L’épidémie de COVID 19 aura décidément bousculé la plupart de nos grands principes de droit et pas toujours dans le sens de leur respect malheureusement.
La question touchant aux règles relatives aux baux commerciaux est assez lointaine des libertés fondamentales malmenées mais a touché un très grand nombre de bailleurs et de preneurs.
Nous ne referons pas l’histoire et passerons sur les balbutiements du Gouvernement mais féliciterons, par contre, l’immense travail de notre justice qui a dû trouver des solutions là où le pouvoir législatif avait abandonné.
Si de nombreuses parties ont trouvé des accords, ce qui tombait sous le sens étant donné la situation, si des délais de règlements ont très majoritairement été accordés par le juge, cette crise sanitaire a posé et pose toujours la question de l’application du principe d’inexécution.
Et l’enjeux est de taille.
La question de l’application du principe de l’exception d’inexécution, principe essentiel du droit contractuel, se pose de la manière suivante :
Le preneur, dont l’activité a été affectée par une mesure de fermeture administrative, peut-il opposer ce principe et refuser le paiement de ses loyers, en opposant que le bailleur a manqué à son obligation de délivrance de la chose apte à l’usage convenu, quand bien même ce manquement ne serait pas de son fait mais dû à un cas de force majeure ?
La deuxième question serait relative à la suspension des obligations réciproques du contrat de Bail commercial.
La fermeture administrative constitue-t-elle un cas de force majeure qui frappe la substance même du contrat de bail, de sorte que celui-ci serait alors suspendu ?
Pour résumer, il s’agirait de déterminer si pendant les mesures de fermetures administratives, l’obligation de paiement des loyers ne serait suspendue en raison de l’absence de délivrance de la chose louée pendant de l’obligation du bailleur.
Cette question est actuellement très débattue, tant en doctrine que devant les juridictions.

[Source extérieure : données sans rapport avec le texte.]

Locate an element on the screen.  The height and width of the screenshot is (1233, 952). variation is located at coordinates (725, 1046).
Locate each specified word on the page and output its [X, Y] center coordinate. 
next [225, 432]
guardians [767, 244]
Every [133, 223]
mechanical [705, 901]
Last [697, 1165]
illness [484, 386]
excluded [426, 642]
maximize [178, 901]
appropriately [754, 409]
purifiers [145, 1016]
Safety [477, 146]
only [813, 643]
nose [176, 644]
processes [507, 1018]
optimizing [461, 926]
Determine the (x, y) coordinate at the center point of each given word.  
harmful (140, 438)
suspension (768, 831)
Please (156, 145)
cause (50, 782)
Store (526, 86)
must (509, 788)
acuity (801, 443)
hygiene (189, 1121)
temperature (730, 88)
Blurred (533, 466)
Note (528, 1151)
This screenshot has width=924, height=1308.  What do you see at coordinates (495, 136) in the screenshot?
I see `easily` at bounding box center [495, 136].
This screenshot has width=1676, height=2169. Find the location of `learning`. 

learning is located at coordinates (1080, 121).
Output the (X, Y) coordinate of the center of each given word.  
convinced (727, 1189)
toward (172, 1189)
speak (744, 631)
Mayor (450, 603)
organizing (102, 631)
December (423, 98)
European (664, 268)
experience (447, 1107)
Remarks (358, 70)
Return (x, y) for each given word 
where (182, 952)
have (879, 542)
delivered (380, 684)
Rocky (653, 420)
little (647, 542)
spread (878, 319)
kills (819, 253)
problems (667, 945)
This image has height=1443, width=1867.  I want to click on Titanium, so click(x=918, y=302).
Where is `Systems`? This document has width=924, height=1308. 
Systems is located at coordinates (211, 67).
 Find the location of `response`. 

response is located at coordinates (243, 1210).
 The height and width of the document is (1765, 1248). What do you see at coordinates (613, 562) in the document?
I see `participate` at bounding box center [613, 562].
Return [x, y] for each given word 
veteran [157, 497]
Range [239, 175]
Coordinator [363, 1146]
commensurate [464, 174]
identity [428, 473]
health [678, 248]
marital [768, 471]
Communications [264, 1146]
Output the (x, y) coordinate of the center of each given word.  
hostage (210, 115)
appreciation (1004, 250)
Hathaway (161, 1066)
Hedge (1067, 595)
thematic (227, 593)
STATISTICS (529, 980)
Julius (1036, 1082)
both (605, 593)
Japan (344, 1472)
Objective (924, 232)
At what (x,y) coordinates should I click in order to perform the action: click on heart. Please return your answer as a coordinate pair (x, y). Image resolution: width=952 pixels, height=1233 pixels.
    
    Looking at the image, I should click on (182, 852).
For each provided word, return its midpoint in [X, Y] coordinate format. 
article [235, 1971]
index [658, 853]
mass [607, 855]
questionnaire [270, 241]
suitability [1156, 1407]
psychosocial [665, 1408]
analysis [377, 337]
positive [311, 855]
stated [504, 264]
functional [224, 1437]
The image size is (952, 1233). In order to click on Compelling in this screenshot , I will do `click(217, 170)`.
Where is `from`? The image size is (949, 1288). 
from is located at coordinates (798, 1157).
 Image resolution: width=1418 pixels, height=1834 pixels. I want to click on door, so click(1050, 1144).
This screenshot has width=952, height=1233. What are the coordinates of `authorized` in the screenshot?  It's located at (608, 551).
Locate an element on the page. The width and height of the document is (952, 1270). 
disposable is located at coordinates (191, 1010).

Et c’était donc avec impatience que tous les juristes et principalement les avocats attendaient l’avis de la Cour de cassation saisie de ces questions par la Tribunal Judiciaire de CHARTRES qui devait être rendu le 5 octobre.
Cependant, un accord entre les parties nous a privé de cet avis, qui est à mon sens fondamental et qui ne pourra qu’être amenée à se reposer.
En l’espèce, Le tribunal judiciaire de Chartres avait sollicité l’avis de la Cour de cassation sur trois questions essentielles liées au paiement des loyers d’un bail commercial dans le contexte de la crise sanitaire.
Dans sa question, le tribunal évoquait déjà que le bailleur n’était pas responsable du manquement à l’obligation de délivrance.
L’inexécution de l’obligation de délivrance a en effet pour cause des cas de force majeure, à savoir la pandémie et les mesures administratives destinés à limiter sa propagation.
Cependant, il est de jurisprudence constante que la force majeure ne fait pas obstacle à l'exception d'inexécution ou à la résolution judiciaire.
La deuxième question se posant était relative à la suspension des obligations réciproques du contrat de bail commercial.
La fermeture administrative constitue-t-elle un cas de force majeure qui frappe la substance même du contrat de bail, de sorte que celui-ci serait alors suspendu ?
Le tribunal précisait d’ailleurs dans sa question : « le bailleur serait dispensé de son obligation de délivrance pendant la durée des mesures réglementaires et le preneur serait dispensé du paiement du loyer et des charges ».
Pour ma part je considère que le principe de la suspension des obligations réciproques doit s’appliquer le Bailleur qui est empêché d'exécuter son obligation de délivrance pour cause de force majeure ne peut exiger du Preneur qu'il continue d’exécuter ses propres obligations, notamment celle tenant à l’obligation de payer le loyer.
Une dernière question se posait à savoir de déterminer si le non-paiement des loyers commerciaux peut se justifier par perte de la chose louée au sens de l’article 1722 du code civil ?
L’interdiction d’exploiter les locaux commerciaux pour lutter contre la pandémie équivaut-elle à une perte partielle de la chose louée justifiant une dispense de paiement des loyers commerciaux pour la période considérée ?
Ici aussi, ce moyen n’est pas absurde.
Mais c’est en plaidant que le droit retrouvera la place qu’il a perdu.
Espérons maintenant que d’autres tribunaux judiciaires sollicitent, de nouveau l’avis de la Cour de cassation.